Requests sent with CL.ONE to Astra DB databases always fail.
ZDM Proxy doesn’t mute these failures because you need to be aware of them.
You must adapt your client application to use a consistency level that is supported by both clusters to ensure that the migration is seamless and error-free.
Timeouts and connection failures
When requests are routed through ZDM Proxy, there is a proxy-side timeout and application-side timeout.
If a response isn’t received within the timeout period (zdm_proxy_request_timeout_ms), nothing is returned to the request handling thread, and, by extension, no response is sent to the client.
This inevitably results in a client-side timeout, which is an accurate representation of the fact that at least one cluster failed to respond to the request.
The clusters that are required to respond depend on the type of request and whether asynchronous dual reads are enabled.
High availability and multiple ZDM Proxy instances
ZDM Proxy is designed to be highly available and run a clustered fashion to avoid a single point of failure.
With the exception of local test environments, DataStax recommends that all ZDM Proxy deployments have multiple ZDM Proxy instances. Deployments typically consist of three or more instances.
|
Throughout the ZDM documentation, the term ZDM Proxy deployment refers to the entire deployment, and ZDM Proxy instance refers to an individual proxy process in the deployment. |
You can scale ZDM Proxy instances horizontally and vertically. To avoid downtime when applying configuration changes, you can perform a rolling restart of your ZDM Proxy instances.
For simplicity, you can use ZDM Utility and ZDM Proxy Automation to set up and run Ansible playbooks that deploy and manage ZDM Proxy and its monitoring stack.
ZDM Utility and ZDM Proxy Automation
You can use ZDM Utility and ZDM Proxy Automation to set up and run Ansible playbooks that deploy and manage multiple ZDM Proxy instances and the associated monitoring stack (Prometheus metrics and Grafana visualizations):
- Ansible
-
Ansible is a suite of software tools that enable infrastructure as code. It is open source, and its capabilities include software provisioning, configuration management, and application deployment.
- Playbooks
-
Ansible playbooks streamline and automate the deployment and management of ZDM Proxy instances and their monitoring components. Playbooks are YAML files that define a series of tasks to be executed on one or more remote machines, including installing software, configuring settings, and managing services. They are repeatable and reusable, and they simplify deployment and configuration management because each playbook focuses on a specific operation, such as rolling restarts.
- Control host
-
You run playbooks from a centralized machine known as the Ansible Control Host. ZDM Utility, which is included with ZDM Proxy Automation, creates the Docker container that acts as the Ansible Control Host.

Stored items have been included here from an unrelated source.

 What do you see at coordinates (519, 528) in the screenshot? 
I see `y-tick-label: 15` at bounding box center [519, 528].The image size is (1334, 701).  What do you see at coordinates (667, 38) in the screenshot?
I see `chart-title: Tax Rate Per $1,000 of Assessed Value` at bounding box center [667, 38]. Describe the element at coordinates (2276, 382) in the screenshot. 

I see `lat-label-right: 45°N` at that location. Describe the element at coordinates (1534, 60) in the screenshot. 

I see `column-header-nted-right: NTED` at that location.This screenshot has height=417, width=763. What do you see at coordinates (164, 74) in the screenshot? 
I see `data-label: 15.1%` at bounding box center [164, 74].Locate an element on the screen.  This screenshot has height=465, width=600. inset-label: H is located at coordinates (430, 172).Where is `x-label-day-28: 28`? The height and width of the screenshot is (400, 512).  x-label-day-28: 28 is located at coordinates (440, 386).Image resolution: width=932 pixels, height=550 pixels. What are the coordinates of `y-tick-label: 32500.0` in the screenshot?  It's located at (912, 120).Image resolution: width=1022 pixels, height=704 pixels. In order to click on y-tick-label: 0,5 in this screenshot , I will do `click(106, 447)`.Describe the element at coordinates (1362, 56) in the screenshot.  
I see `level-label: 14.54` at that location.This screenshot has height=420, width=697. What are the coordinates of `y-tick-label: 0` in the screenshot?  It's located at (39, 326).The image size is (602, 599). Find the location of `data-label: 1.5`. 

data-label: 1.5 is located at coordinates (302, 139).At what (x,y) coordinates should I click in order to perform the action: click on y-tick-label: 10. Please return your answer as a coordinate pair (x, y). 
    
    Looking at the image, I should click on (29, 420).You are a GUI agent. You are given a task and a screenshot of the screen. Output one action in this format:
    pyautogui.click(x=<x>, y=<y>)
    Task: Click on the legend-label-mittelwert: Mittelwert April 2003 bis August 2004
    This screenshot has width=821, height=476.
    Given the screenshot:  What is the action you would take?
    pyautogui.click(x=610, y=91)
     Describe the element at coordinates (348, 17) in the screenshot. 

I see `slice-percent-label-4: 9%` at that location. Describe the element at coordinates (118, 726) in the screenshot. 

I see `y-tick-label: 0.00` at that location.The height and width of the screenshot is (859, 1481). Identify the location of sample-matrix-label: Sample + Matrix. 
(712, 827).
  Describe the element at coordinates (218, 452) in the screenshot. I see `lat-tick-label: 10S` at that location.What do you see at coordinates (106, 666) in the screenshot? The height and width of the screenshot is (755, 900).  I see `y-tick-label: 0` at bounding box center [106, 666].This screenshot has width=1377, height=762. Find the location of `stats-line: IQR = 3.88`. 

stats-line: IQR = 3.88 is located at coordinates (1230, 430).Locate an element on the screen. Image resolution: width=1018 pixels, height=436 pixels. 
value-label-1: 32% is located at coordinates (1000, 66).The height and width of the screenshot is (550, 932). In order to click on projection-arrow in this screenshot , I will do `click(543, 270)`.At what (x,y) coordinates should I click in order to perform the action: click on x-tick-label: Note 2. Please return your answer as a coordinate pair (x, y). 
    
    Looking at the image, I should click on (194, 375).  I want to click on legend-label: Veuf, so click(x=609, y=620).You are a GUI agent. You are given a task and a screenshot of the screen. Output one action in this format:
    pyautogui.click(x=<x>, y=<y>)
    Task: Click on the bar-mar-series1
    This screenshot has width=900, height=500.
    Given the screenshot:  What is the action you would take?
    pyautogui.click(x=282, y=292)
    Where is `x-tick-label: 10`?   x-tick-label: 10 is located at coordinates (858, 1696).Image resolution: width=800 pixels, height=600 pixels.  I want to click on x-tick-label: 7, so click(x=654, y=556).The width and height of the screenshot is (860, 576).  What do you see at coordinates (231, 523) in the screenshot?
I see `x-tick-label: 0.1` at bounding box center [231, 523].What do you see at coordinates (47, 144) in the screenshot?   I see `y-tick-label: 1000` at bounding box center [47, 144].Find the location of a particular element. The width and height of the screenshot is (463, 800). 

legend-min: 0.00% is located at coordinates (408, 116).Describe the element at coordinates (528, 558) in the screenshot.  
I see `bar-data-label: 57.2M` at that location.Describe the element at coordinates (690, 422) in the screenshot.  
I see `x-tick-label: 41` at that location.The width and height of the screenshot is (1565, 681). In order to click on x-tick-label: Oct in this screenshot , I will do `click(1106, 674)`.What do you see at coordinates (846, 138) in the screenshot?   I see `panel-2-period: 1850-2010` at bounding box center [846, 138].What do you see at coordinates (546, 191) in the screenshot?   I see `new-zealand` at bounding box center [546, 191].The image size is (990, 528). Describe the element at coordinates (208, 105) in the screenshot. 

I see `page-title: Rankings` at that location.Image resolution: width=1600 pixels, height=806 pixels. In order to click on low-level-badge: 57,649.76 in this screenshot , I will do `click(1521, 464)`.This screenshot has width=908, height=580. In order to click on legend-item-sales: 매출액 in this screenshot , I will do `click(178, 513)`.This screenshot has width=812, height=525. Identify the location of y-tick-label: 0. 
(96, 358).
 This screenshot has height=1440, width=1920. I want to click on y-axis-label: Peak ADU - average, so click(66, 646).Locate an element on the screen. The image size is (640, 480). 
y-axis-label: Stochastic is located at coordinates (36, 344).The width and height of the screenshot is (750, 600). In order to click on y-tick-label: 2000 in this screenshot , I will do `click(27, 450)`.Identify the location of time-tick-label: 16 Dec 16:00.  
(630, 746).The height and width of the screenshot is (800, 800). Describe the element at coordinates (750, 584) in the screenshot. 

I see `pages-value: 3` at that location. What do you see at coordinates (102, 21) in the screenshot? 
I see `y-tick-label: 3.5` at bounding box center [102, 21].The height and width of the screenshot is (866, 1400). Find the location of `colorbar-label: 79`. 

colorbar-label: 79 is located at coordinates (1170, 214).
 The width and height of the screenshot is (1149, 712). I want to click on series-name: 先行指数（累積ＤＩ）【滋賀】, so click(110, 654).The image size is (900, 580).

To use ZDM Utility and ZDM Proxy Automation, you must prepare the recommended infrastructure. For more information about the role of Ansible and Ansible playbooks in the ZDM process, see Set up ZDM Proxy Automation with ZDM Utility and Deploy ZDM Proxy.
DataStax strongly recommends using ZDM Utility and ZDM Proxy Automation, but these components aren’t required to use ZDM Proxy. In general, this documentation assumes you are using ZDM Proxy with ZDM Utility and ZDM Proxy Automation. Although some sections refer to non-automated ZDM Proxy deployments, complete instructions for non-automated deployments aren’t provided.
These tools are free, open-source software.
Data migration tools
You use data migration tools to perform bulk writes, copy data from one cluster to another, and validate migrated data.
You can use data migration tools alone or with ZDM Proxy. For example, if you want to bulk load data from an existing, inactive cluster that is not receiving live application traffic, you don’t need ZDM Proxy.
The appropriate data migration tool depends on your use case, including the schema, format, and data validation requirements. For recommended and alternative tools, see Phase 2: Migrate and validate data.